A discussão moral em torno das produções de true crime não é nova — e tampouco mostra sinais de se esgotar. Desde que o gênero explodiu como nicho lucrativo em múltiplas plataformas, paira a dúvida sobre como narrar histórias reais de violência sem desrespeitar as vítimas nem romantizar seus algozes. Pois Tremembé, nova minissérie brasileira original do Prime Video, não apenas ignora esse debate: parece zombar dele.
Desde o primeiro episódio, a produção deixa claro que não está interessada em nuances éticas. Tudo aqui é estilização, brilho e fetiche. As criminosas mais notórias do imaginário recente — Suzane Von Richthofen (Marina Ruy Barbosa), Anna Carolina Jatobá (Bianca Comparato) e Elize Matsunaga (Carol Garcia, a mais convincente do trio) — são apresentadas com freeze-frames e letreiros coloridos, como se estivessem entrando em um reality show. Em vez de introspecção ou reflexão, o que temos são festinhas na cadeia, brigas passionais e, sobretudo, cenas de sexo cuidadosamente coreografadas.
A série parece empenhada em transformar cada encontro entre as detentas (e detentos) em espetáculo erótico — a sexualização dos corpos é explícita e, em muitos momentos, gratuita. Tudo, absolutamente tudo, vira pretexto para a inserção de sequências quentes, tratadas como chamariz de público. Não há interesse em explorar as relações de poder ou a psicologia dessas mulheres; há, sim, o desejo de provocar e de vender.
Essa escolha faz de Tremembé uma espécie de versão tupiniquim — e meio SBT — de Orange Is the New Black. A diferença é que, enquanto a série estadunidense conseguia equilibrar crítica social e humor ácido, a brasileira mergulha de cabeça no sensacionalismo. As personagens são cifradas como caricaturas de si mesmas: a loira calculista, a manipuladora, a vítima sexy. A penitenciária vira um playground de estereótipos.

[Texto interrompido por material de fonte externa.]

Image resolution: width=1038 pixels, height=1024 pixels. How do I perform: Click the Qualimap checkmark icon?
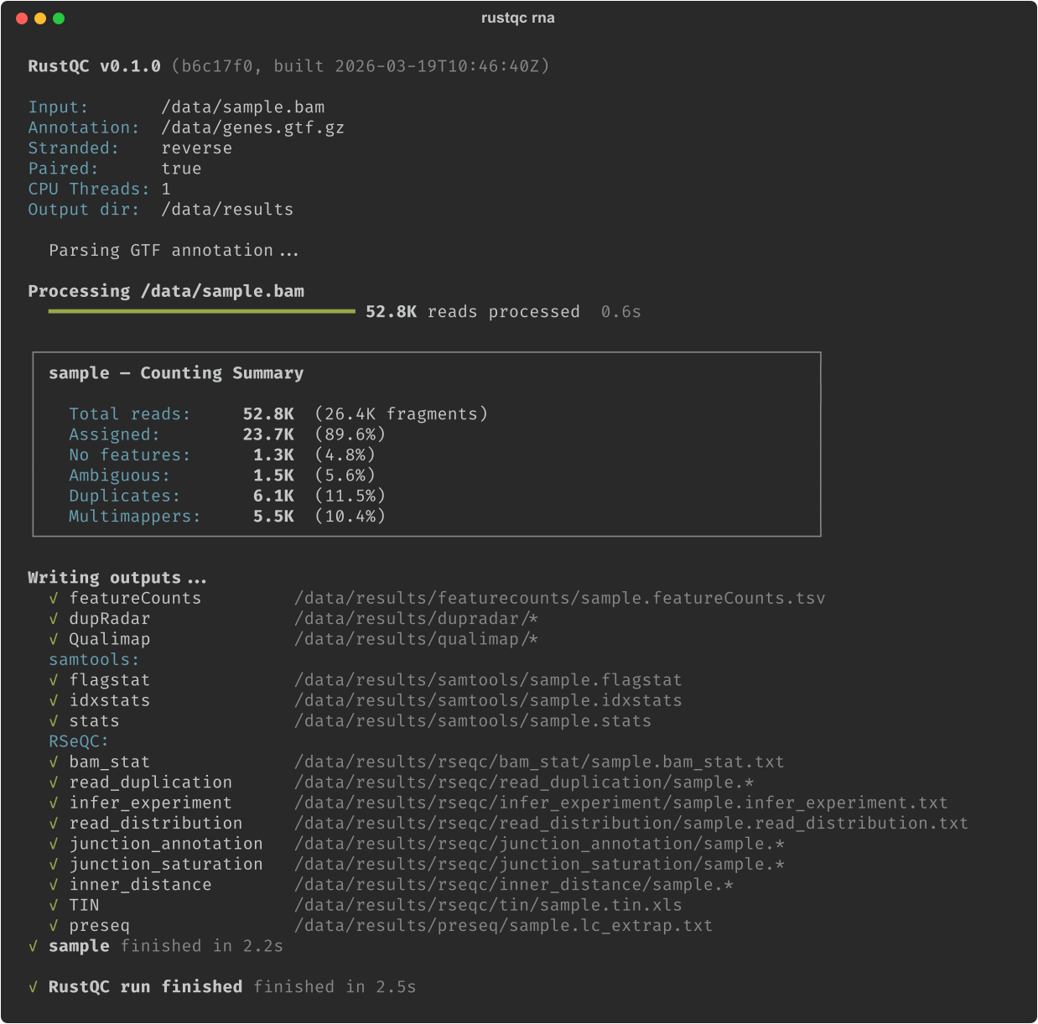(x=53, y=639)
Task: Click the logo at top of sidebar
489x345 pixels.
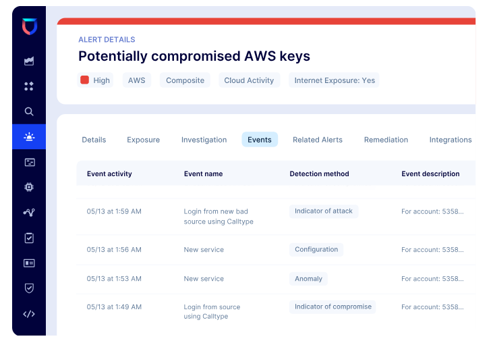Action: pyautogui.click(x=29, y=26)
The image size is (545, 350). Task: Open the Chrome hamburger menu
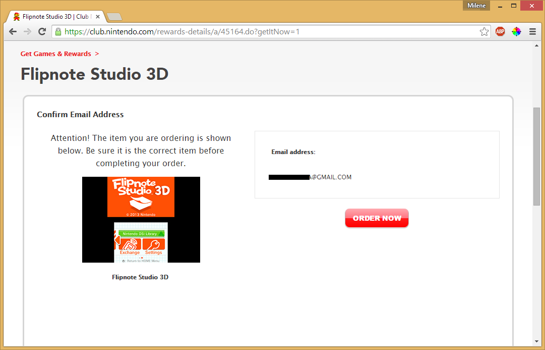point(532,31)
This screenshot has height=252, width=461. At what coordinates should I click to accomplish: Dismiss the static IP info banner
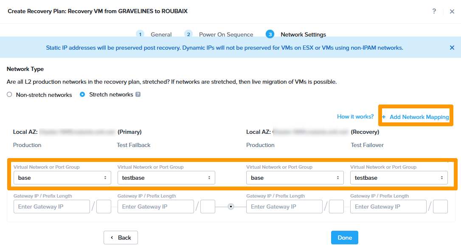(452, 48)
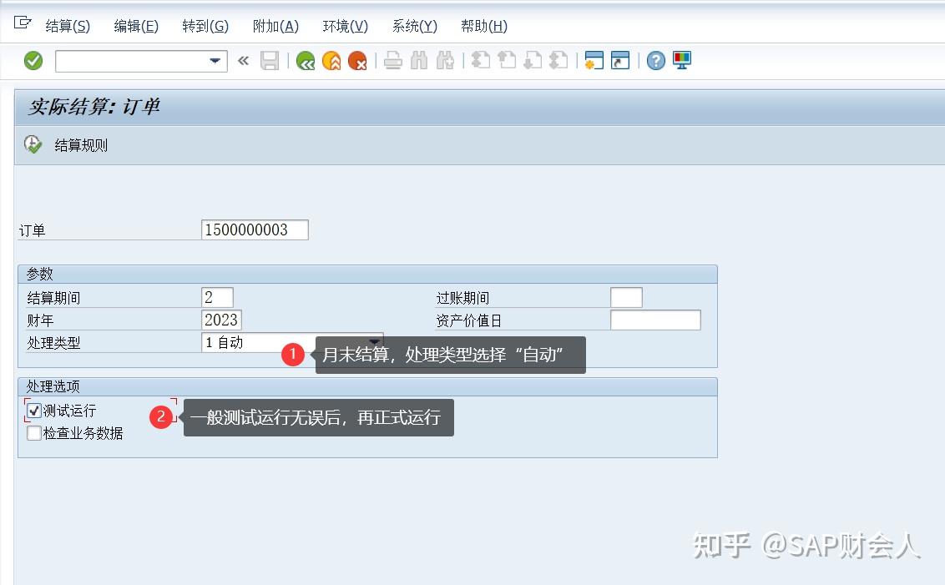Screen dimensions: 945x585
Task: Click the Back green arrow icon
Action: pos(304,60)
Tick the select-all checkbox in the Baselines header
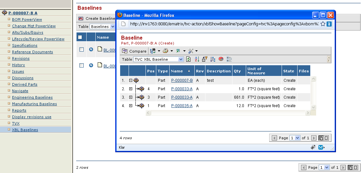 80,37
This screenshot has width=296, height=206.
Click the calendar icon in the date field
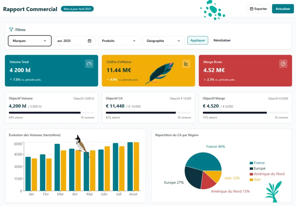[90, 41]
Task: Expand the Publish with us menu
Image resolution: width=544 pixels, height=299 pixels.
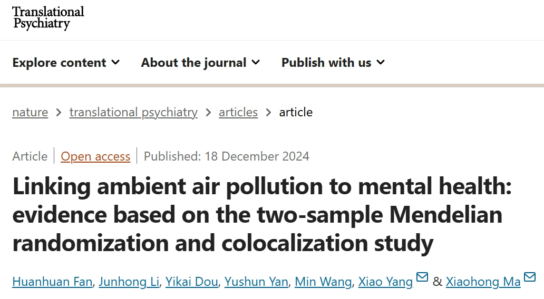Action: click(x=333, y=63)
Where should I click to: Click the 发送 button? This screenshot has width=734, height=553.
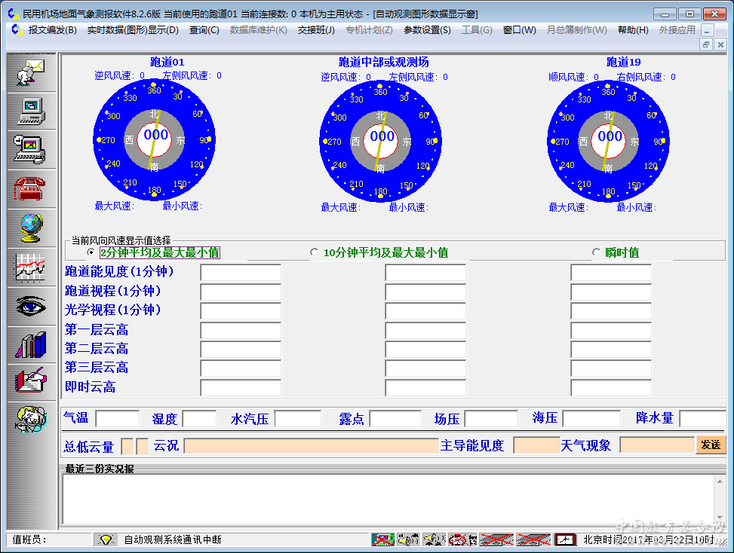(x=711, y=445)
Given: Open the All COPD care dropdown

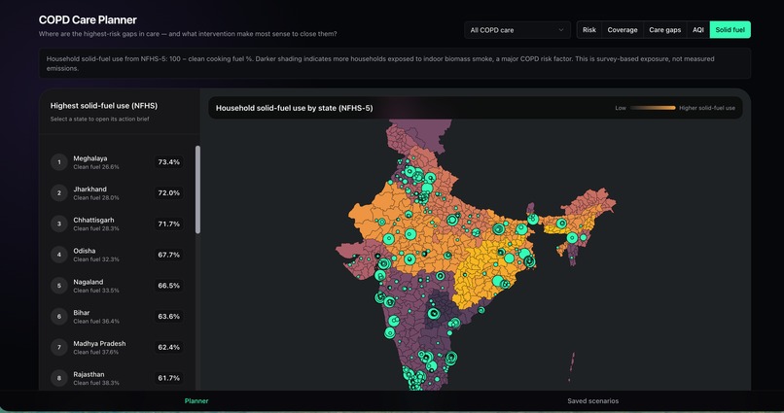Looking at the screenshot, I should point(517,30).
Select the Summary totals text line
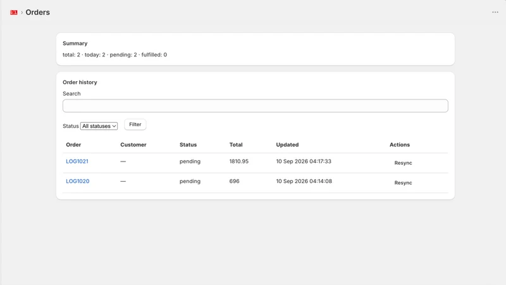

Essa escolha faz de Tremembé uma espécie de versão tupiniquim — e meio SBT — de Orange Is the New Black.
Vera Egito (de Amores Urbanos e A Batalha da Rua Maria Antônia) e Daniel Lieff dirigem com energia, mantendo o ritmo pop do texto e apostando em uma trilha sonora que beira o kitsch — “Perigosa”, clássico das Frenéticas, embala as manipulações de Suzane, e o tom quase cômico da cena é um sintoma da abordagem escolhida. Não há como levar a sério uma série criminal em que tudo soa como paródia de si mesmo.
Mas talvez seja esse o ponto: Tremembé não quer ser levada a sério. É true crime em sua forma mais rasa, que transforma o horror real em produto de entretenimento descartável. Diante desse desapego, resta ao espectador decidir se embarca no jogo — ou se recusa a participar de um espetáculo que banaliza a tragédia.